SIMPLE
Simulation-Based Policy Learning and Evaluation for Humanoid Loco-manipulation
USC Physical Superintelligence (PSI) Lab · * equal contribution † corresponding author
Abstract
Humanoid foundation models are advancing faster than we can evaluate them. While real-world testing is expensive and difficult to reproduce, existing simulation benchmarks focus primarily on table-top or wheeled robots. A scalable and reproducible benchmark for whole-body humanoid loco-manipulation remains an open problem. To this end, we present SIMPLE, a unified simulation testbed for humanoid policy learning and evaluation. SIMPLE couples the accurate contact-rich dynamics of MuJoCo with the photorealistic rendering of Isaac Sim.
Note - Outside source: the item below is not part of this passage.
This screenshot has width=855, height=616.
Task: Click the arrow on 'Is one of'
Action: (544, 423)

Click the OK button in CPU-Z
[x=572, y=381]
It provides a large-scale environment comprising 60 diverse whole-body tasks, 50 indoor scenes, and over 1,000 object assets.
To facilitate scalable data collection, the framework integrates two data generation pipelines: automated trajectory generation via motion planning and a low-latency VR teleoperation interface. We further integrate and benchmark mainstream humanoid policies at scale, including lightweight imitation networks, large vision-language-action (VLA) models, and recent world-action models (WAMs). Our experiments reveal a strong correlation between policy performance in simulation and the real world. Furthermore, policies trained on data collected in SIMPLE transfer zero-shot to physical humanoid robots under similar settings, providing a robust and reproducible foundation for humanoid robotics research.
A dual-simulator testbed
SIMPLE strictly decouples physics from rendering, harnessing the best of two engines: MuJoCo for contact-rich locomotion fidelity and Isaac Sim for photorealistic perception.
MuJoCo
Handles all rigid-body dynamics, contact resolution, and high-frequency robot control — delivering the contact fidelity and locomotion stability humanoids demand.
Isaac Sim
Synchronizes physical state every step and performs ray-traced photorealistic rendering, supplying the visual diversity required for robust generalist perception.
Data Generation
Trajectories collected in MuJoCo via motion planning and VR teleoperation.
Offline Rendering
Replayed in Isaac Sim with extensive domain randomization for photorealistic observations.
Evaluation
Policies tested under three progressive randomization levels via a standard Gym interface.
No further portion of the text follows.